Dernier volet se rapportant au secteur financier, le renforcement de notre dispositif de lutte contre le blanchiment des capitaux. Il reviendra à Elisabeth Guigou de vous le présenter. D'ores et déjà, il me paraît important d'insister sur le caractère exemplaire que doit pouvoir revêtir notre action dans ce domaine. A travers d'abord la coopération internationale, indispensable. La France a su à cet égard faire partager ses idées en obtenant par exemple du FMI certaines avancées et en souhaitant qu'une prochaine étape du dispositif que la communauté internationale met en place permette de dresser la liste des territoires délinquants et de sanctionner internationalement ceux qui ne suivent pas les règles de la probité, en cessant le cas échéant les relations financières avec eux. D'autre part, une obligation de déclaration systématique des transactions financières s'efforcera de répondre aux problèmes posés par les centres offshore. Ces propositions déjà soumises avec succès à nos partenaires du GAFI, devraient être progressivement mises en uvre en coordination avec ceux-ci. Le projet de loi vise à renforcer aussi l'efficacité interne de notre dispositif de lutte contre le blanchiment d'argent sale en clarifiant la notion de soupçon et, en élargissant les possibilités de sanctions pénales à d'autres activités financières délictueuses. C'est un signal fort de la volonté de la France d'être au premier rang dans la lutte contre la criminalité en col blanc. Ce sera, je le souligne, une de mes priorités lors de la présidence française du Conseil Economique et Financier de l'Union Européenne.
2 - Un second volet de la loi porte sur la régulation de la concurrence. Marilyse Lebranchu en sera la principale oratrice pour le Gouvernement. La recherche d'une économie compétitive et innovante suppose une concurrence loyale, facteur de cohésion sociale et dont le consommateur bénéficie réellement. Les fondements du droit de la concurrence datent seulement en France de 1986, mais en 14 ans le contexte économique a profondément évolué. On assiste à de larges mouvements de restructuration et de concentration qui affectent parfois le bon fonctionnement de la concurrence, l'équilibre des relations entre entreprises et donc à plus ou moins court terme les prix et l'emploi. Dans ce contexte, il était nécessaire de corriger certaines situations. Si la liberté contractuelle doit rester bien sûr la règle, elle ne doit pas conduire à des abus susceptibles d'écraser les petits producteurs, alors même que le consommateur, alibi parfois commode, n'en est aucunement le bénéficiaire direct. Cette pression à outrance sur des conditions d'achat est alors imposée par une minorité de distributeurs, ici particulièrement mal nommés, pour des raisons exclusivement financières. Il relève de la compétence des pouvoirs publics d'éviter ces dérives.

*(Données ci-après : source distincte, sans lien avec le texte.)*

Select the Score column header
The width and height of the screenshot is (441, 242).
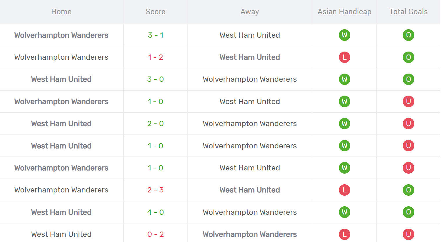155,12
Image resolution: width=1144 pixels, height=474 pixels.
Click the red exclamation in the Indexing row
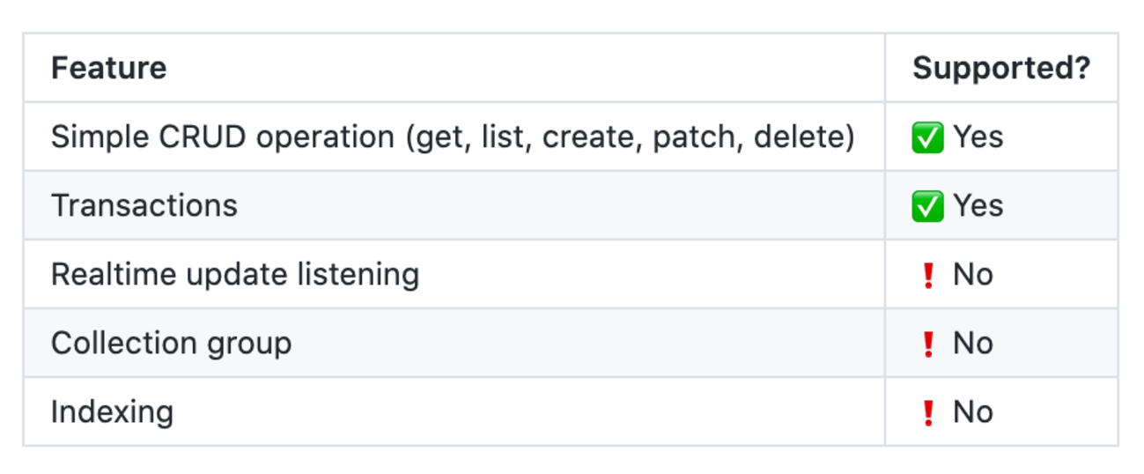pos(927,412)
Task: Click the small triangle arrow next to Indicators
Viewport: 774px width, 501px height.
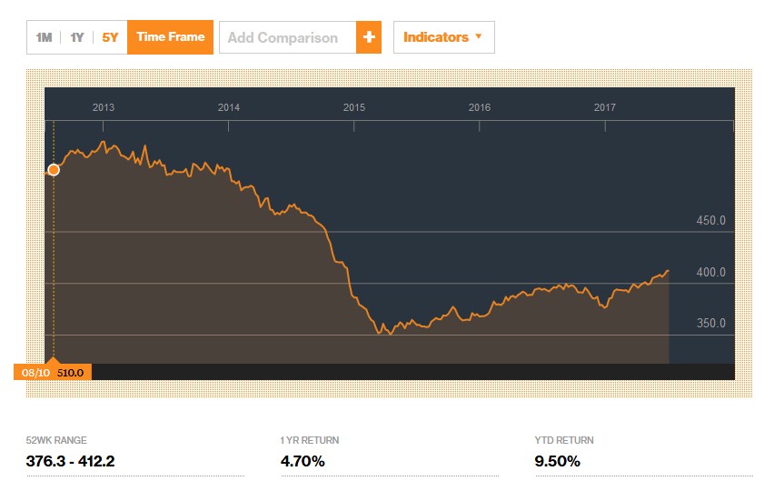Action: (x=479, y=37)
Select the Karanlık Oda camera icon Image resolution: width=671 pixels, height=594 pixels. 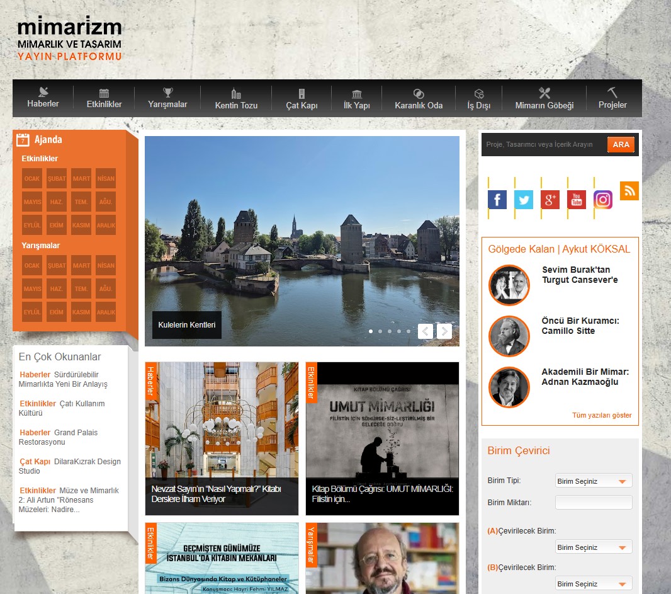tap(419, 93)
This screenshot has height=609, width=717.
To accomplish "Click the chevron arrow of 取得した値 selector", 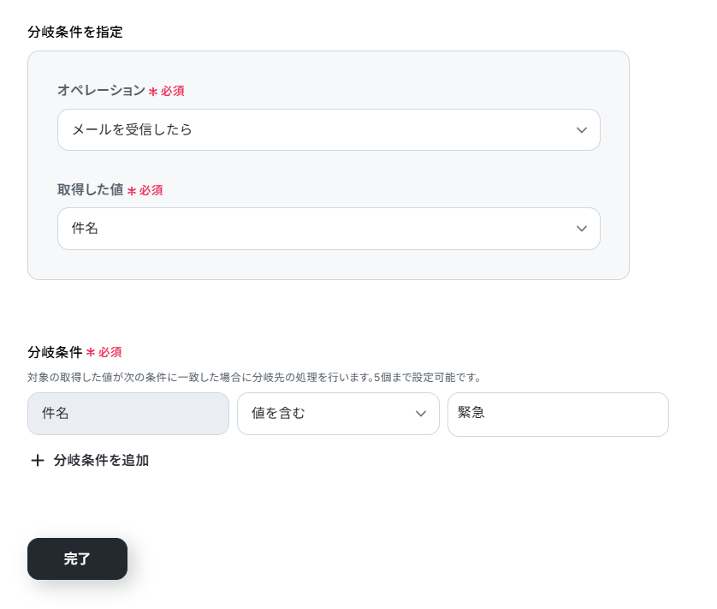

Le gouvernement a donc souhaité soutenir en quelque sorte le " civisme marchand " qui est la marque de beaucoup des sociétés du secteur, en créant une commission des pratiques commerciales destinées notamment à élaborer des codes de bonne conduite. La prévention n'exclut pas la répression, et le texte prévoit de mieux définir les abus, d'interdire purement et simplement certaines clauses, d'élargir les capacités d'action en justice du ministre de l'économie même en l'absence de réaction de la victime car celle-ci, découragée, est souvent réticente ou hésitante à saisir le juge. Les conséquences financières pour les auteurs de ces pratiques abusives seront nettement plus lourdes qu'actuellement. Elles en deviendront, espérons-le, dissuasives.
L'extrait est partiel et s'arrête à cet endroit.